When in Ghana, beware of what you take photographs of. If you want to take pictures of people, ask them first. Many will happily say yes, but some may try to charge you a fee. Sometimes people may fear that by getting their picture taken their soul will be captured, so be aware of that and always ask before snapping a photo.
When visiting a palace, do move up to a chief or king when invited to greet him, and then stop a bit in front of him and bow. You may also be invited for a handshake but don't speak directly to a king or chief. You may communicate through a linguist called "Okyeame."
Friends of the same age and gender hold hands while walking. Great respect is attached to age and social status. A younger person addresses a senior as father or mother and must show appropriate deference. It is rude to offer or take an object or wave with the left hand. It is also rude to stare or point at people in public. Such English words as "fool(ish)," "silly," or "nonsense," are highly offensive and are used only in extreme anger.
In traditional society, women had considerable economic and political powers which derived in part from their ability to control their own income and property without male oversight. Among the matrilineal Akan they also regularly assumed high statuses within the lineage and the kingdom, even though their authority was often confined to women's affairs. Colonialism and modernisation has changed women's position in complex ways. Women have retained and expanded their trading opportunities and can sometimes acquire great wealth through their businesses. Men have received wider educational opportunities, however, and are better represented in government and formal sector employment. A modest women's movement has developed to address gender differences and advance women's causes.

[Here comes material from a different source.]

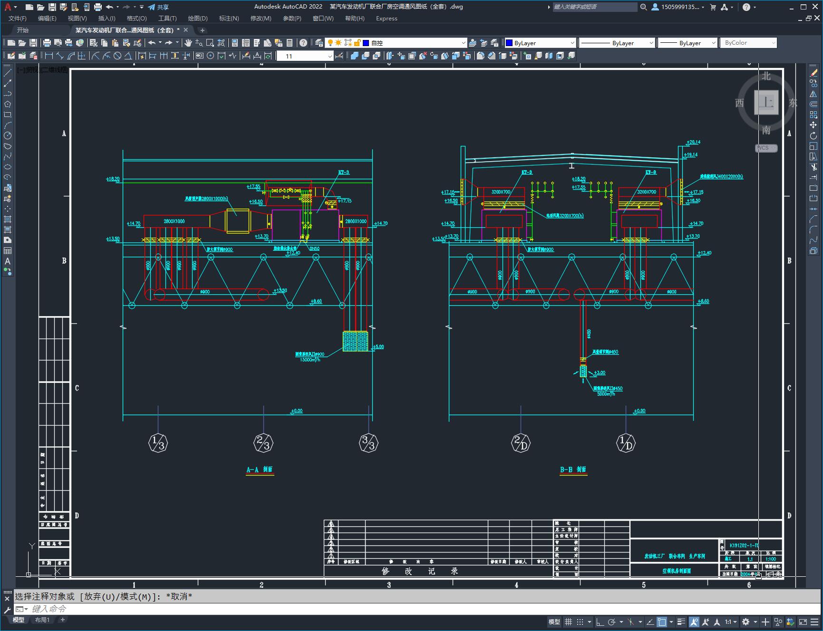This screenshot has height=631, width=823.
Task: Select the Circle draw tool
Action: (x=8, y=136)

Tradition dictates that family elders arrange the marriages of their dependents. People are not allow to marry within their lineages, or for the Akan, their wider clan groups. There is a preference, however, for marriage between cross-cousins (children of a brother and sister). The groom's family is expected to pay a bride-price. Polygyny is allowed and attests to the wealth and power of men who can support more than one wife. Chiefs mark their status by marrying dozens of women. Having children is the most important focus of marriage and a husband will normally divorce an infertile wife. Divorce is easily obtained and widespread, as is remarriage. Upon a husband's death, his wife is expected to marry his brother, who also assumes responsibility for any children.
The spread of Western values and a cash economy have modified customary marriage patterns. Christians are expected to have only one wife. Monogamy is further supported by the ability of men to marry earlier than they could in traditional society because of employment and income opportunities in the modern sector. Young men and women have also been granted greater latitude to choose whom they marry. Accordingly, the incidence of both polygyny and cousin marriage is low. There is, however, a preference for marriages within ethnic groups, especially between people from the same town of origin.
The basic household group is formed on a complex set of traditional and contemporary forces. Akan custom allows for a variety of forms. The standard seems to have been natalocal, a system in which each spouse remained with his or her family of origin after marriage. Children would remain with their mothers and residential units would consist of generations of brothers, sisters, and sisters' children. Wives, however, would be linked to their husbands economically. Men were supposed to provide support funds and women were supposed to cook for their husbands. Alternative forms were also present including avunculocal residence, in which a man would reside with his mother's brother upon adulthood, and patrilocality, in which children would simply remain with their fathers upon adulthood. In all of these arrangements men would assume the basic role of household head, but women had some power especially if they were elderly and had many younger women under their authority.